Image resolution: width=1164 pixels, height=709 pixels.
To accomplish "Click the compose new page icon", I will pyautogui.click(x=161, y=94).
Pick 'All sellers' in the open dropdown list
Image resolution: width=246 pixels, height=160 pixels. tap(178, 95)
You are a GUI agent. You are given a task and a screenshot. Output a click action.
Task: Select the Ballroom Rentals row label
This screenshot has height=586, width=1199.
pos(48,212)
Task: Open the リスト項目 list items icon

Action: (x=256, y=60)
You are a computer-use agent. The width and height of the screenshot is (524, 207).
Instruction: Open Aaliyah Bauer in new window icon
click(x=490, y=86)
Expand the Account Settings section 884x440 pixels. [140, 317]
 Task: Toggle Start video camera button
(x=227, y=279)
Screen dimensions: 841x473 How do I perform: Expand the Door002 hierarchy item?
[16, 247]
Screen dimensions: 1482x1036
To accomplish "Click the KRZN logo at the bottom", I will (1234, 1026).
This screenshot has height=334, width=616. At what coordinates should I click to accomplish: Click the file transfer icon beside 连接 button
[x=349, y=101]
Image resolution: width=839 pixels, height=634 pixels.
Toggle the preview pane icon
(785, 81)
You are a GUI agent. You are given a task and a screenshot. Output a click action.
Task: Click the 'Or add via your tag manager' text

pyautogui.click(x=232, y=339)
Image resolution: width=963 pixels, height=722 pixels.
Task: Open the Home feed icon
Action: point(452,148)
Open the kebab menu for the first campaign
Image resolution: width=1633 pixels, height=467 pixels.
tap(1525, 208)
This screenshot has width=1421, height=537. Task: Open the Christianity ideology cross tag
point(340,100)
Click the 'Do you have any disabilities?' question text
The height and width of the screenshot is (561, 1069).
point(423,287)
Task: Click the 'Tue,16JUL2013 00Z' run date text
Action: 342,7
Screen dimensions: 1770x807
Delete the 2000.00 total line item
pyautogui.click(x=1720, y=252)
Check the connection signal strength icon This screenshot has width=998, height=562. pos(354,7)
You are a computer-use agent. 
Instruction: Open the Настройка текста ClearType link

* * *

▸ **What the task asks**
Reproduce every line above word for word, from the first through the last.

▸ **Written reply**
Image resolution: width=1164 pixels, height=709 pixels.
To accomplish "Click the compose new page icon", I will pyautogui.click(x=161, y=94).
Pick 'All sellers' in the open dropdown list
Image resolution: width=246 pixels, height=160 pixels. tap(178, 95)
You are a GUI agent. You are given a task and a screenshot. Output a click action.
Task: Select the Ballroom Rentals row label
This screenshot has height=586, width=1199.
pos(48,212)
Task: Open the リスト項目 list items icon

Action: (x=256, y=60)
You are a computer-use agent. The width and height of the screenshot is (524, 207).
Instruction: Open Aaliyah Bauer in new window icon
click(x=490, y=86)
Expand the Account Settings section 884x440 pixels. [140, 317]
 Task: Toggle Start video camera button
(x=227, y=279)
Screen dimensions: 841x473 How do I perform: Expand the Door002 hierarchy item?
[16, 247]
Screen dimensions: 1482x1036
To accomplish "Click the KRZN logo at the bottom", I will (1234, 1026).
This screenshot has height=334, width=616. At what coordinates should I click to accomplish: Click the file transfer icon beside 连接 button
[x=349, y=101]
Image resolution: width=839 pixels, height=634 pixels.
Toggle the preview pane icon
(785, 81)
You are a GUI agent. You are given a task and a screenshot. Output a click action.
Task: Click the 'Or add via your tag manager' text

pyautogui.click(x=232, y=339)
Image resolution: width=963 pixels, height=722 pixels.
Task: Open the Home feed icon
Action: point(452,148)
Open the kebab menu for the first campaign
Image resolution: width=1633 pixels, height=467 pixels.
tap(1525, 208)
This screenshot has width=1421, height=537. Task: Open the Christianity ideology cross tag
point(340,100)
Click the 'Do you have any disabilities?' question text
The height and width of the screenshot is (561, 1069).
point(423,287)
Task: Click the 'Tue,16JUL2013 00Z' run date text
Action: 342,7
Screen dimensions: 1770x807
Delete the 2000.00 total line item
pyautogui.click(x=1720, y=252)
Check the connection signal strength icon This screenshot has width=998, height=562. pos(354,7)
You are a computer-use agent. 
Instruction: Open the Настройка текста ClearType link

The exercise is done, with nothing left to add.